Given text
--------

Dear,

I wrote a code to estimate the overlap between two kernel distributions. The script must estimates the overlap among each columns of data frame. With S sampled species (columns) in my data frame, I want obtain S(S-1)/2 pairs of overlap values between species. However, the code is not well write at all (only an overlap value is produced) and I can't find the solution.

To illustrate the calculations, I use the data frame "tdon" and the value of the bandwidth "h", which was estimated in other part of script.

tdon <- data.frame (sp.1=c (5 ,9 ,NA ,5, 11) , sp.2=c (4, 2, 4, NA, 11, ),sp.3=c(5, 4, 2, 6, 13), sp.4=c(3 , 11, NA, 5, 3), sp.5=c(2 ,5 ,2, 9, 9))

*> h
*

[1] 1.047 2.973 0.887 1.520 2.955

Here is the code:

for (i in 1:(nbcol-1)) # nbcol<-ncol(tdon)

{tdon1<-tdon[,i]

tdon11<- subset(tdon1,tdon1!="NA")

fctk1<-function(x)

{density (tdon11, bw=h[i], kernel="gaussian")$y}

for (j in (i+1):nbcol)

{tdon2<-tdon[,j]

tdon21<- subset(tdon2,tdon2!="NA")

fctk2<-function(x)

{density (tdon21, bw=h[j], kernel="gaussian")$y}

diffctk<-function(x) {abs(fctk1(x)-fctk2(x))} intctk<- approxfun (diffctk(x), rule=2) int<- integrate(diffctk,-Inf,Inf)$value overlap<- 1 - 0.5* int } }

The use of "approxfun" to integrate the difference in the estimated density values (my "diffctk" function) was suggested by Thomas Lumley, but I'm not sure that I have found the solution or if this solution is correct for my problem.

I need that the "overlap" produce a vector with the length equal to 10, with all pairs of overlap values.

Any help or advice on improvement for this code will be appreciated.

With kind regards,

Rogério

--------

Data
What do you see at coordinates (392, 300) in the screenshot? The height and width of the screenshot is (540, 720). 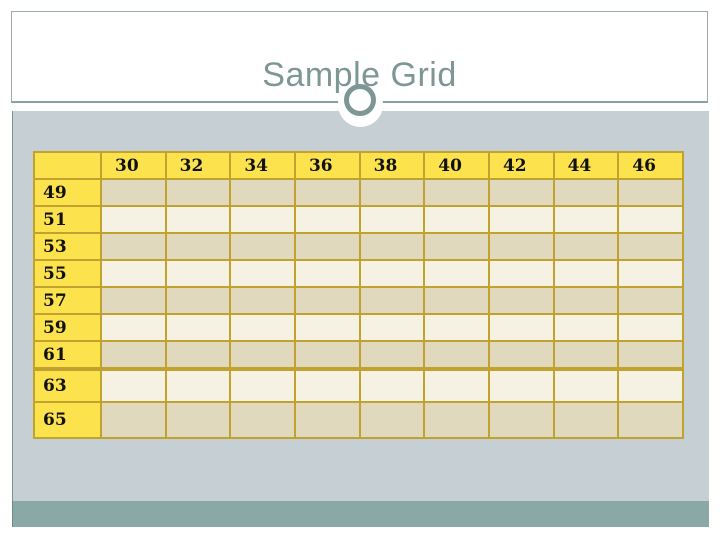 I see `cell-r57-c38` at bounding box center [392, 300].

--------

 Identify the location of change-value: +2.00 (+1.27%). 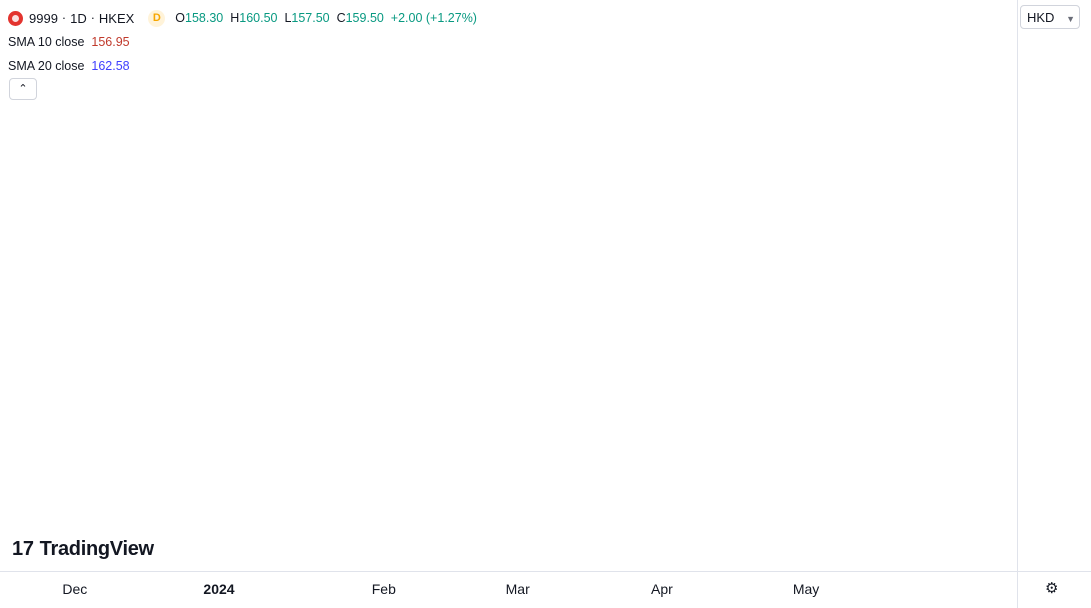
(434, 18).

--------

List every function that the code in the forum post defines with the keyword "function".

fctk1, fctk2, diffctk